→ GOAL OF THE EXERCISE
Below are the records; output them exactly from the first line through the line with "Auto verkopen (194, 966)", stopping there.

→ INPUT RECORDS
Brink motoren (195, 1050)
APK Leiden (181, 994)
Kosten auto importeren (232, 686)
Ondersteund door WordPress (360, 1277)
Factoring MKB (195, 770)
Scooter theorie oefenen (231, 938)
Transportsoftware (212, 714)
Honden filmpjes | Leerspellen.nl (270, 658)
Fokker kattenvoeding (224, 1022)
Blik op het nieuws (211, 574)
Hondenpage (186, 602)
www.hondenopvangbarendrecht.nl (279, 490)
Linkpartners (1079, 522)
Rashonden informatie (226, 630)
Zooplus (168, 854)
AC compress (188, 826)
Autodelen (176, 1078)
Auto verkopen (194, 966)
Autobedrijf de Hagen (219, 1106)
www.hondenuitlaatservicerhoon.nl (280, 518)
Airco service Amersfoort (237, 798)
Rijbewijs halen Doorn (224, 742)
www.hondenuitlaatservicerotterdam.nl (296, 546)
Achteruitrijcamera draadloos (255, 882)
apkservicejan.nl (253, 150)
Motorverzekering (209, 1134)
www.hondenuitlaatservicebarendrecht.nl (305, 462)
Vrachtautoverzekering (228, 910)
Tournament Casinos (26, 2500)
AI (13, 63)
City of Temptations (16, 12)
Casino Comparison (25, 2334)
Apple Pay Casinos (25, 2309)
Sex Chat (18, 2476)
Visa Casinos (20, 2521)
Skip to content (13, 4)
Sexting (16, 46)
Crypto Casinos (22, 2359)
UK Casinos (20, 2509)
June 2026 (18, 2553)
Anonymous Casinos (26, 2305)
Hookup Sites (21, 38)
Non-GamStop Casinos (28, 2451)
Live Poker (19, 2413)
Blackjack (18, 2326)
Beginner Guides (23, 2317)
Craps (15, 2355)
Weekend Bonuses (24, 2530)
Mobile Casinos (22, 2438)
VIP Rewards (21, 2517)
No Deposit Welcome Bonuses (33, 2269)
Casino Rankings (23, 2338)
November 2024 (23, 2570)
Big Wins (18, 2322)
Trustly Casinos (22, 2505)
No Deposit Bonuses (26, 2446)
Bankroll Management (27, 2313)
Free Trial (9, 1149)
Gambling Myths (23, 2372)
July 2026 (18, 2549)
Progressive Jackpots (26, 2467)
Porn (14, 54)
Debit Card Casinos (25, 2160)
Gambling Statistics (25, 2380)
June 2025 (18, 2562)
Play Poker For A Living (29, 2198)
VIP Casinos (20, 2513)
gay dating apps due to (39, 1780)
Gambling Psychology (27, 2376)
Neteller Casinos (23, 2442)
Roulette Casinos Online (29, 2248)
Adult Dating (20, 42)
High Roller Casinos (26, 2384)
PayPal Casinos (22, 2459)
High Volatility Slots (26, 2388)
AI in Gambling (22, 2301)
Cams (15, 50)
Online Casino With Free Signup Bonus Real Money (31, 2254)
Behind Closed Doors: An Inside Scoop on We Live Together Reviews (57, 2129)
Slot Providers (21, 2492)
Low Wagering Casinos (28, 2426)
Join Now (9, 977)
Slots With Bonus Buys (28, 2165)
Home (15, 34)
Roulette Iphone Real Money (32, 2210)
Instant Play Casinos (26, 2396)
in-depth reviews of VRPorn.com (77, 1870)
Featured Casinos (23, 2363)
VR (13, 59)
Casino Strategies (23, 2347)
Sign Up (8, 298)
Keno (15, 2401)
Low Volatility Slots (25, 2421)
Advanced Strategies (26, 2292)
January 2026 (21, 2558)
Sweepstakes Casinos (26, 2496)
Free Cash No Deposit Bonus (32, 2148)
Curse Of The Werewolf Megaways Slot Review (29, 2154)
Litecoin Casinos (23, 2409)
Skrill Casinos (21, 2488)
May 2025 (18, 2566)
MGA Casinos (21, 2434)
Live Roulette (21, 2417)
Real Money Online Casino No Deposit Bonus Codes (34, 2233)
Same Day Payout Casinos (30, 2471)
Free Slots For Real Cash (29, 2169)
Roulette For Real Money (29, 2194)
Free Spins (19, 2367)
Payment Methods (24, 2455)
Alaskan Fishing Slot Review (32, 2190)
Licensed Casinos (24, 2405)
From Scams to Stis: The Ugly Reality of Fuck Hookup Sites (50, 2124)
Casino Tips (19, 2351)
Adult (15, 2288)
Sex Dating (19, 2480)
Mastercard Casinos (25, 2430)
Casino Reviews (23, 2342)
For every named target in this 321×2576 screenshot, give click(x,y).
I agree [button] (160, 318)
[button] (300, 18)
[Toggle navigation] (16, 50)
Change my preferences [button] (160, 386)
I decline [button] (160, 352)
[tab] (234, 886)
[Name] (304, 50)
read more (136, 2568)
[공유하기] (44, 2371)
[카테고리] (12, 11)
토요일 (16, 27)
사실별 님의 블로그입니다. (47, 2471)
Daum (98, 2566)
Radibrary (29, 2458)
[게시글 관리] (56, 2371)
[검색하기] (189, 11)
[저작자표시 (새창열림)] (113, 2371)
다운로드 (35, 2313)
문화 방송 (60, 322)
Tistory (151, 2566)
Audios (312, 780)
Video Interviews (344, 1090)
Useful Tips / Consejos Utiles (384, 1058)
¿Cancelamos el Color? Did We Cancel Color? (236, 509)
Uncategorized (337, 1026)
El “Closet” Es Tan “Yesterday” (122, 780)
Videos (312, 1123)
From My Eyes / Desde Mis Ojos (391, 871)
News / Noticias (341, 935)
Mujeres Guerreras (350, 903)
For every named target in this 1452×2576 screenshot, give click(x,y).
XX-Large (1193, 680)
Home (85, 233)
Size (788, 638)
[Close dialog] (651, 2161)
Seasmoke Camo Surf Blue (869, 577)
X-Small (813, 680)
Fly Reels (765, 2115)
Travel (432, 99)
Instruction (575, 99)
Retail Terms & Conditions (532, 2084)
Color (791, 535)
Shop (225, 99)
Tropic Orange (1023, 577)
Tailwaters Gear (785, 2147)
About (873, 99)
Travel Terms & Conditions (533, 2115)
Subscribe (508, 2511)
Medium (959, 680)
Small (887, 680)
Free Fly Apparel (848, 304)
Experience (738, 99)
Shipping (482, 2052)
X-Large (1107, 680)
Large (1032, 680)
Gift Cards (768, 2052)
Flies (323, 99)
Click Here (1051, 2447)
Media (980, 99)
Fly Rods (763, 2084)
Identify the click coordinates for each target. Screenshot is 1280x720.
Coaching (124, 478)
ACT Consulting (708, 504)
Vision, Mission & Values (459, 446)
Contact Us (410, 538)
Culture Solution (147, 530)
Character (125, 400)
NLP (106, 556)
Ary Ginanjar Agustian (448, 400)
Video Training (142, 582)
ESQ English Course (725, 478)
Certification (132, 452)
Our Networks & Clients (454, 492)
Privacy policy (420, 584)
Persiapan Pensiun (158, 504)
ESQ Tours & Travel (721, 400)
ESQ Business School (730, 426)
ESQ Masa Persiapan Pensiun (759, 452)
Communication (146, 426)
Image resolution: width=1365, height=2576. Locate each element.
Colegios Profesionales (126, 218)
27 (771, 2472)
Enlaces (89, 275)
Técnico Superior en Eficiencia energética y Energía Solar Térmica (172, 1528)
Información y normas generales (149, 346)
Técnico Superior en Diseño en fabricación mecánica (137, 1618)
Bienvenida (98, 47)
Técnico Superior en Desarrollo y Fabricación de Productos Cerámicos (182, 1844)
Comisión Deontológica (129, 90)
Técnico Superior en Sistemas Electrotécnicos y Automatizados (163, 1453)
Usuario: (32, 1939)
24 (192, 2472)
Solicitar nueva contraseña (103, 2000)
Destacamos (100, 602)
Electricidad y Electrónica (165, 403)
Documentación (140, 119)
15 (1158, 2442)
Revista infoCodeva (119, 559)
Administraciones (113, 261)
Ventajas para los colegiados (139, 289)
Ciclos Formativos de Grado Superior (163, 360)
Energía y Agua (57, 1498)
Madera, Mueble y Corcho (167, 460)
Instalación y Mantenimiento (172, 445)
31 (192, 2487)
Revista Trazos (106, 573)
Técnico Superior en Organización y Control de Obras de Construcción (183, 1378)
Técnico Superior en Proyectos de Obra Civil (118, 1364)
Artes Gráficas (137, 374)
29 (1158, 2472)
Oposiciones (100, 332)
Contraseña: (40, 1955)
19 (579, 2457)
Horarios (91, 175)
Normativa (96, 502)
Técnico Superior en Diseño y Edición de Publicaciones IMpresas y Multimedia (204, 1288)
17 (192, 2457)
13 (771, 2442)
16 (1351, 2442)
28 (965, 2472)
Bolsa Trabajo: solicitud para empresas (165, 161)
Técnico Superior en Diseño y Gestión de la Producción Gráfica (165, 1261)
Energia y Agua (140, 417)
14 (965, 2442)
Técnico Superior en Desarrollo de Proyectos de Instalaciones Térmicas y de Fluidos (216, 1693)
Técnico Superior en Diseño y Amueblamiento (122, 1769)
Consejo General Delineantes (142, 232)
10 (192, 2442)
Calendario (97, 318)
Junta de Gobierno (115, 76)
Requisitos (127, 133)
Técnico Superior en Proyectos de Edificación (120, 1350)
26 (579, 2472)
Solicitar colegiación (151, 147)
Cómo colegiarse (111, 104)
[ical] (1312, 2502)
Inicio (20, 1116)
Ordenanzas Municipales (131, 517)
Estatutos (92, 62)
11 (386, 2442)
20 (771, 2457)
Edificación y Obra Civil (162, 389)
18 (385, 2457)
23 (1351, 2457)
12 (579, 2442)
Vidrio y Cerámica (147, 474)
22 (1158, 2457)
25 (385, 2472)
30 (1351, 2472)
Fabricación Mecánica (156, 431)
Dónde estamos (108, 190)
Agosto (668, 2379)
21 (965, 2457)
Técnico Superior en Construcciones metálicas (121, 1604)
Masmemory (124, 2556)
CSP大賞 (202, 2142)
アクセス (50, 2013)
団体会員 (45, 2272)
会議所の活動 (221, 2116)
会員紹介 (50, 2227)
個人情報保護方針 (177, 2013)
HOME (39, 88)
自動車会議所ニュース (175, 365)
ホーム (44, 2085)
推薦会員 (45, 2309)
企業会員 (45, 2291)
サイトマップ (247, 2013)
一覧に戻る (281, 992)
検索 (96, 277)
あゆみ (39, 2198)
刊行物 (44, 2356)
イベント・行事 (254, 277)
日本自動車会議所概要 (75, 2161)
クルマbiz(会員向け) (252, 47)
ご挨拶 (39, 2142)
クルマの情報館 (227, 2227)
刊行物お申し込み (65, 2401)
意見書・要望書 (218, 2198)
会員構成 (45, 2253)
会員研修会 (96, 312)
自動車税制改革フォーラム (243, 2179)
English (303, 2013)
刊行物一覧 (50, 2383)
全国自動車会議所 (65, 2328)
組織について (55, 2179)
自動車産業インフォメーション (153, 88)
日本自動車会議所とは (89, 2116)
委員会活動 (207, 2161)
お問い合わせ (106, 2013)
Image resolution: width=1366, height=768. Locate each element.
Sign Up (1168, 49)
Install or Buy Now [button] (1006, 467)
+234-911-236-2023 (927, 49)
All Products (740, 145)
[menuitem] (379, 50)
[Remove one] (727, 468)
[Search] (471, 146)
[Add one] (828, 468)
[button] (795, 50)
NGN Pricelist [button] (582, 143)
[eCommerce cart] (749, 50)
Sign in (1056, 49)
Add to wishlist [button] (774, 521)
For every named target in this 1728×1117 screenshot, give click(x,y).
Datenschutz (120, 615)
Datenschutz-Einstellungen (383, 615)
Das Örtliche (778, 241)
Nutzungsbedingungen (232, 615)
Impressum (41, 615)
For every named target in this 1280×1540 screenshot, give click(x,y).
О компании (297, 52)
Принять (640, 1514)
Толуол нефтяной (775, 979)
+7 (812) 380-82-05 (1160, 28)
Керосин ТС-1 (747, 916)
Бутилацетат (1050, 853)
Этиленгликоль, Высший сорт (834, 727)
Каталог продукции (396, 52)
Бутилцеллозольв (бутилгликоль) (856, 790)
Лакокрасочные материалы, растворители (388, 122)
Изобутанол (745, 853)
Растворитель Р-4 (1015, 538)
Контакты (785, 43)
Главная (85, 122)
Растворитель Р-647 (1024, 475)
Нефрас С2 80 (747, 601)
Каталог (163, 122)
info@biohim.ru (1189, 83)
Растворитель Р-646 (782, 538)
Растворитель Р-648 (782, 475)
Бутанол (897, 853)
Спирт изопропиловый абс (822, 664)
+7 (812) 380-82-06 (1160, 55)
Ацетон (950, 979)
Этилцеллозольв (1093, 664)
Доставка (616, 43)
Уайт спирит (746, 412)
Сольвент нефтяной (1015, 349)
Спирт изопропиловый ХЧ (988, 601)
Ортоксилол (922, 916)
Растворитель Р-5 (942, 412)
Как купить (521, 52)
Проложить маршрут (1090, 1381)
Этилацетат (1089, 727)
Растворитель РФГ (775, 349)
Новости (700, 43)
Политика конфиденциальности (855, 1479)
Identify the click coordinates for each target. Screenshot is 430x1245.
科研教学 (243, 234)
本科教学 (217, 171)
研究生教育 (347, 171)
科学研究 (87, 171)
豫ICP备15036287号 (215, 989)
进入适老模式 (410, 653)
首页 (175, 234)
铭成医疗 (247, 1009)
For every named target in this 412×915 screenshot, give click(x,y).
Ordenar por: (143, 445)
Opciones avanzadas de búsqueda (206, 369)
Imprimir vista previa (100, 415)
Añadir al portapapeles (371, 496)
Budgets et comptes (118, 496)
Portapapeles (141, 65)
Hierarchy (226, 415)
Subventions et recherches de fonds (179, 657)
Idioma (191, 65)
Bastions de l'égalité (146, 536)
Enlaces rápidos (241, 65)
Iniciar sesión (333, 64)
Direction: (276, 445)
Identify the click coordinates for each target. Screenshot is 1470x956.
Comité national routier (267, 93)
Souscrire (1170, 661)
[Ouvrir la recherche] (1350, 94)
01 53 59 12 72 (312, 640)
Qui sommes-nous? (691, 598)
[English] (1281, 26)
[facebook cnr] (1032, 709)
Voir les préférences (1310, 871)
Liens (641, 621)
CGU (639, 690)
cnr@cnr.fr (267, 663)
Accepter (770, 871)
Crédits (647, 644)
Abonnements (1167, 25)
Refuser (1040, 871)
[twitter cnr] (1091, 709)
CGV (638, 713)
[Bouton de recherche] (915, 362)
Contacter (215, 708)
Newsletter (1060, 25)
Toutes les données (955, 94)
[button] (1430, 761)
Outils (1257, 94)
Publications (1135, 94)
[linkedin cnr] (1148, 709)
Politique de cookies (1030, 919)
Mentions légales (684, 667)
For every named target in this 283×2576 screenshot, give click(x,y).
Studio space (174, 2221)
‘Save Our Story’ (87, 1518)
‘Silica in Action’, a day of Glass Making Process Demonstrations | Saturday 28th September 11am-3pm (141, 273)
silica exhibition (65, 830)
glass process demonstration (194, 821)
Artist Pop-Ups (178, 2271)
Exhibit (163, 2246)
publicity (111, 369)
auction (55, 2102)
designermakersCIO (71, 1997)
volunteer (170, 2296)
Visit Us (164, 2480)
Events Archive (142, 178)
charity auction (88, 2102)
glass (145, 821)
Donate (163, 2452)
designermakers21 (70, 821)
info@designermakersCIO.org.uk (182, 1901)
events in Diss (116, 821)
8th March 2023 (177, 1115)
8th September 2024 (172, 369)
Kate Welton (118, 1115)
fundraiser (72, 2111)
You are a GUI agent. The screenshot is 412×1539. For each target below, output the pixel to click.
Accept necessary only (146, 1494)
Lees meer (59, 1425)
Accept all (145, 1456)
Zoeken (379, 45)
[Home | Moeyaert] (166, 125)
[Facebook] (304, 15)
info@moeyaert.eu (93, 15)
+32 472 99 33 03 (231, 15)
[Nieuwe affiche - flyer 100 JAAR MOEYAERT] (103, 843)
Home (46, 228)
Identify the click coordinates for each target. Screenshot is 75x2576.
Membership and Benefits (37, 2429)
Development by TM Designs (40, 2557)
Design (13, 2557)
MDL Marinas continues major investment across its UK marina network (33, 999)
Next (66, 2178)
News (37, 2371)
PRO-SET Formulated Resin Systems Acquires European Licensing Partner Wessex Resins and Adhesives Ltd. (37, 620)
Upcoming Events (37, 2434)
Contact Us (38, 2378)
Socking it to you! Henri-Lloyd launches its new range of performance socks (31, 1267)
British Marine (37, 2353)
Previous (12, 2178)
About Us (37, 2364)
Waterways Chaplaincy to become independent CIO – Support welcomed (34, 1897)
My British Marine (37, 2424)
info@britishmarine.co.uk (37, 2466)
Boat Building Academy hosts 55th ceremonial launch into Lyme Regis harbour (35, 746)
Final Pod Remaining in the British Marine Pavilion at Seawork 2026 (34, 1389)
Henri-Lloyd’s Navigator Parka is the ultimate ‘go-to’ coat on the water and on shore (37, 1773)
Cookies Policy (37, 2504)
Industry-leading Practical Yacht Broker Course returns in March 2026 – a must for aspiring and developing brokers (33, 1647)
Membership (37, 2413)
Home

→ RESULT BELOW
Brink motoren (195, 1050)
APK Leiden (181, 994)
Kosten auto importeren (232, 686)
Ondersteund door WordPress (360, 1277)
Factoring MKB (195, 770)
Scooter theorie oefenen (231, 938)
Transportsoftware (212, 714)
Honden filmpjes | Leerspellen.nl (270, 658)
Fokker kattenvoeding (224, 1022)
Blik op het nieuws (211, 574)
Hondenpage (186, 602)
www.hondenopvangbarendrecht.nl (279, 490)
Linkpartners (1079, 522)
Rashonden informatie (226, 630)
Zooplus (168, 854)
AC compress (188, 826)
Autodelen (176, 1078)
Auto verkopen (194, 966)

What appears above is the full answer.